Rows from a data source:
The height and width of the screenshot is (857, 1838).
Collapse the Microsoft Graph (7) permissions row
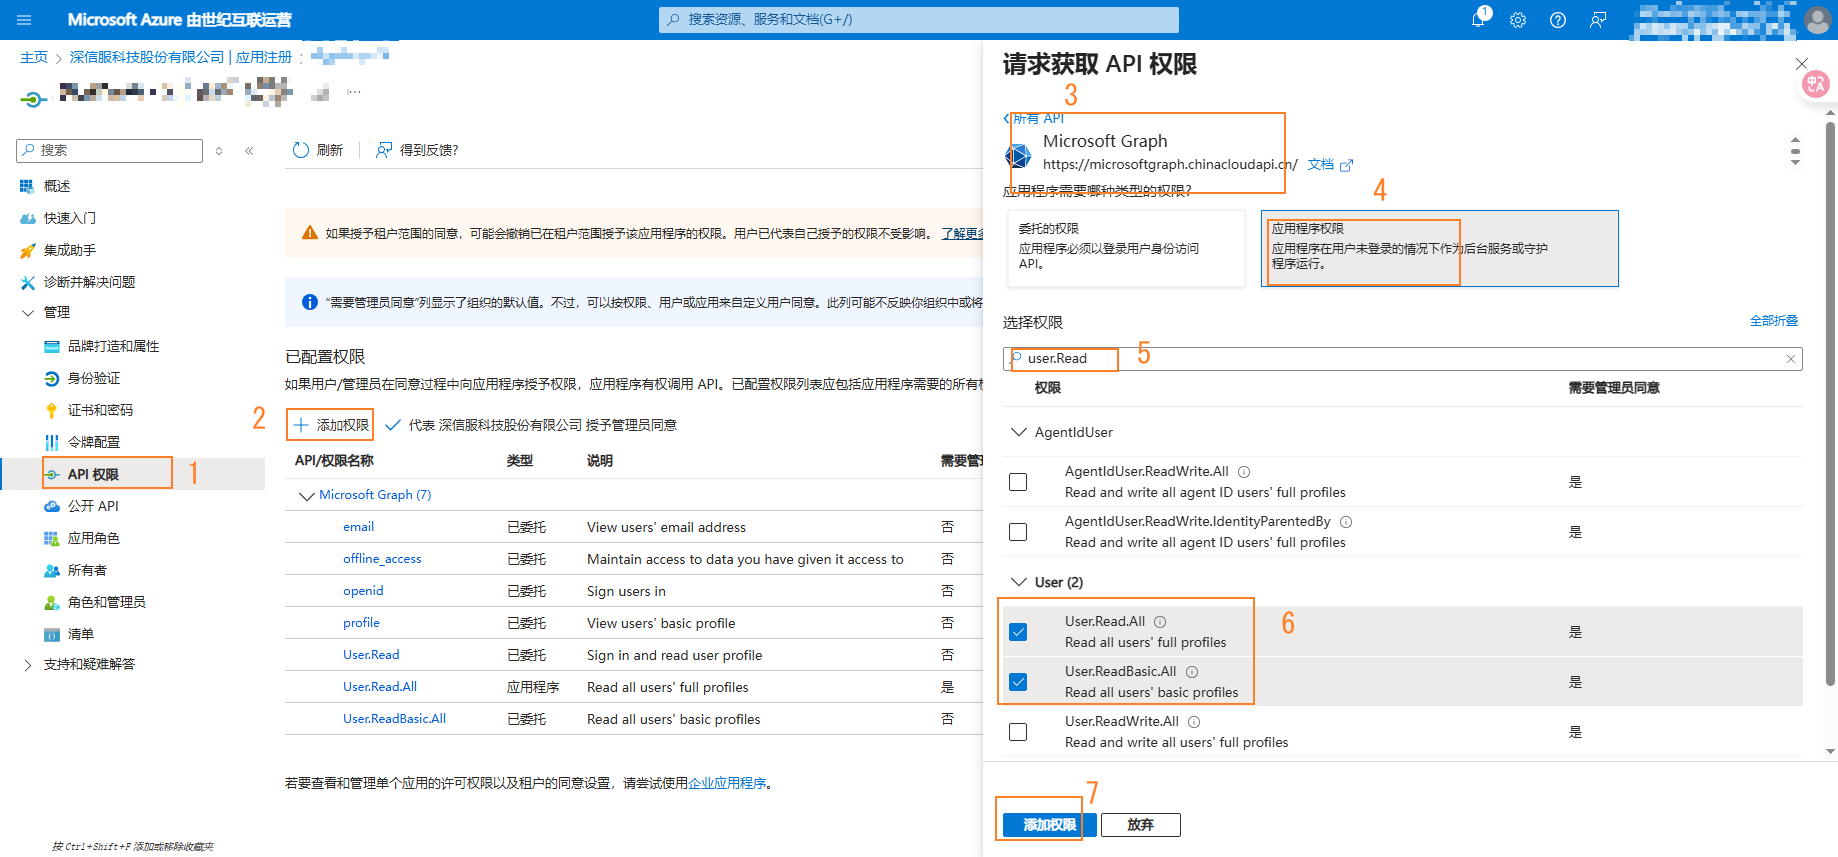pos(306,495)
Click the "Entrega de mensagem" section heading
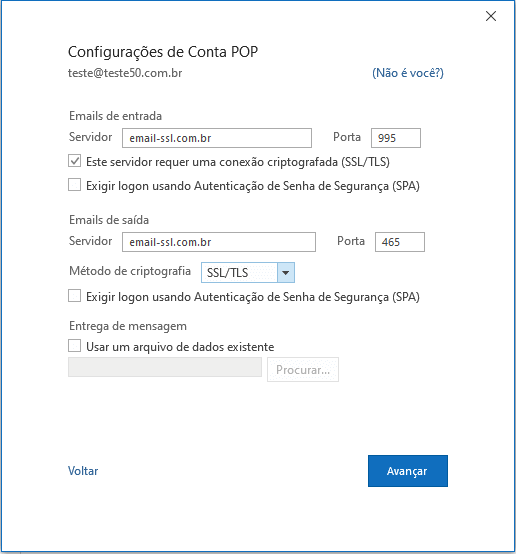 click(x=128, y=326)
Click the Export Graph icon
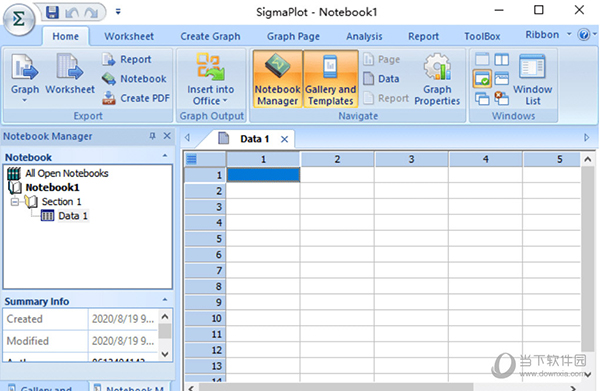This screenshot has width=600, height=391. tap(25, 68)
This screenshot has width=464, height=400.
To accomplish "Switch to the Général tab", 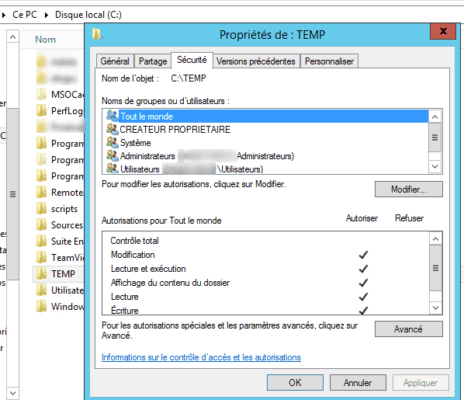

• Stated goal: Copy out the rows from the line containing "Click the Export Graph icon" through the end of the rows, both ends included, reproducing each line without change. Omit the pictures.

• Correct response:
Click the Export Graph icon
This screenshot has width=600, height=391. tap(25, 68)
This screenshot has width=464, height=400.
To accomplish "Switch to the Général tab", 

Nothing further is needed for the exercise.